Lehane, ou bien vous le connaissez, ou ben vous le savez simplement pas. Mystic River et Shutter Island sont deux de ses grands romans adaptés au cinéma. Voilà, vous le connaissez, maintenant. Pour ma part, j’ai découvert Lehane par sa superbe série avec les détectives Patrick Kenzie et Angela Gennaro (dont je suis toujours éperdument amoureux). Tiens, le quatrième tome de la série, Gone, Baby, Gone a été adapté au cinéma par Ben Affleck.

Maintenant que c’est dit, parlons de livres.

L’ambition de Lehane n’a fait que grandir depuis son premier roman (un dernier verre avant la guerre) qu’il avait écrit faute d’argent à mettre dans ses divertissements. Son talent aussi, il a grandi. Et ça nous mène à ce livre gigantesque de 857 pages. Et ça nous fait regretter, un coup passé la moitié, de voir le nombre de pages restantes s’envoler.

C’était mon cadeau de noël de la part de Vallières, qui m’a fait promettre de le lire au plus vite. Ce que j’ai fait, après avoir terminé mon livre précédent que j’ai lu pendant un nombre de mois qui n’existe même pas. Ici, un mois. Et j’ai même pas lu si souvent. Je ne me rappelle pas les dernières fois où je me suis tapé des rush de lecture. C’était bon d’y revenir. Merci, Denis.

Si je me lance pour de vrai dans l’histoire, je ne finirai jamais, j’entrecouperai mon récit d’anecdotes, pis là… pis là…

Je tenterai d’être bref. On verra rendu à la fin.

Nous sommes en 1918, à la fin de la première guerre et nous suivons deux personnages qui n’ont au départ absolument rien à voir. Luther Lawrence, un jeune noir de l’Ohio, excellent joueur de baseball, mais aussi ouvrier noir comme tant d’autres qui doit laisser son travail aux soldats blancs qui reviennent de la guerre. Avec sa femme, il quittera Tulsa pour Greenwood, où il sera surpris de constater que des noirs y mènent une vie prospère. Ça ne l’empêchera pas de tomber dans les activités peu recommandables et de devoir quitter la ville par train de marchandise après avoir été un peu trop loin, laissant-là sa femme en attente de leur premier enfant.

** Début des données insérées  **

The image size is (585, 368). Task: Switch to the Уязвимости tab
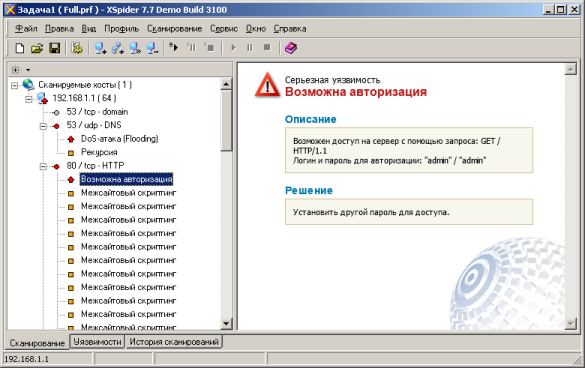[97, 342]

Danny Coughlin est un policier irlandais dont le père, Thomas Coughlin, est arrivé clandestinement au pays dans son jeune âge pour en arriver à devenir Capitaine de la police de Boston. Alors que la ville devient infestée de Bolcheviks et d’associations syndicales, Danny se voit offrir la mission d’infiltrer diverses organisations afin de fournir des listes de noms à la police. Cependant, Coughlin découvrira sa fibre syndicale et ses qualités de leader le mèneront à la tête de l’association des policiers.

Bien sûr, les deux personnages se rencontreront, mais tout ça est beaucoup trop beau pour que je vous dise comment et pourquoi.

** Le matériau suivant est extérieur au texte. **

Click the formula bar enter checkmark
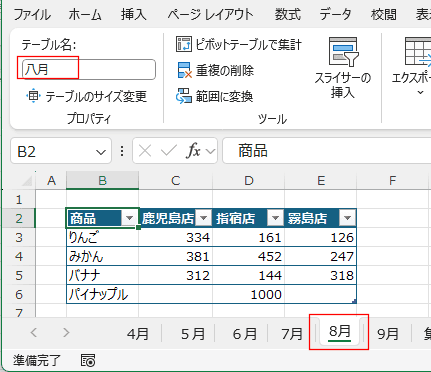431x372 pixels. (168, 151)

Le roman touche un nombre impresionnant d’évènements et de situations en l’espace d’une année. La réalité des immigrants, le racisme sauvage envers les noirs (des scènes choquantes, des malaises renversants), la peste qui ravage la ville, la peur constante du communisme, la formations des associations de travailleurs, le soulèvement des noirs, l’explosion d’un réservoir à mélasse qui innonde une partie de la ville, les affrontements du 1er mai, l’arrivée imminente de la prohibition, la grève de la police, les émeutes qui ravagent la ville au grand complet, mais aussi la pauvreté extrême, l’honneur familial, les relations père-fils tordues ainsi qu’une grande histoire d’amour qui est loin de détonner avec le reste.

Avec une minutie historique rigoureuse et des personnages d’une grande humanité, Lehane nous offre un roman d’envergure et des scènes qui colleront longtemps en tête.

En prime, chaque partie débute avec un chapitre où Babe Ruth est le personnage principal. Babe, l’incarnation du rêve américain, la gloire au bout des gros bras. Babe, le citoyen moyen qui ne lit les articles de journaux qu’à moitié et qui n’a aucune idée de quoi faire durant l’hiver. Babe, l’athlète le mieux payé de l’histoire qui n’a rien à voir avec les policiers de sa ville, qui travaillent au même salaire que dix ans avant la guerre. Le tout premier chapitre, qui s’ouvre sur la grève des joueurs durant la série mondiale de 1918 et qui met en scène une partie de baseball improvisée entre des noirs et des blanc est tout simplement un grand moment de littérature. Et un grand, grand moment de racisme.

Des images qui collent et qui ne sont pas près de partir.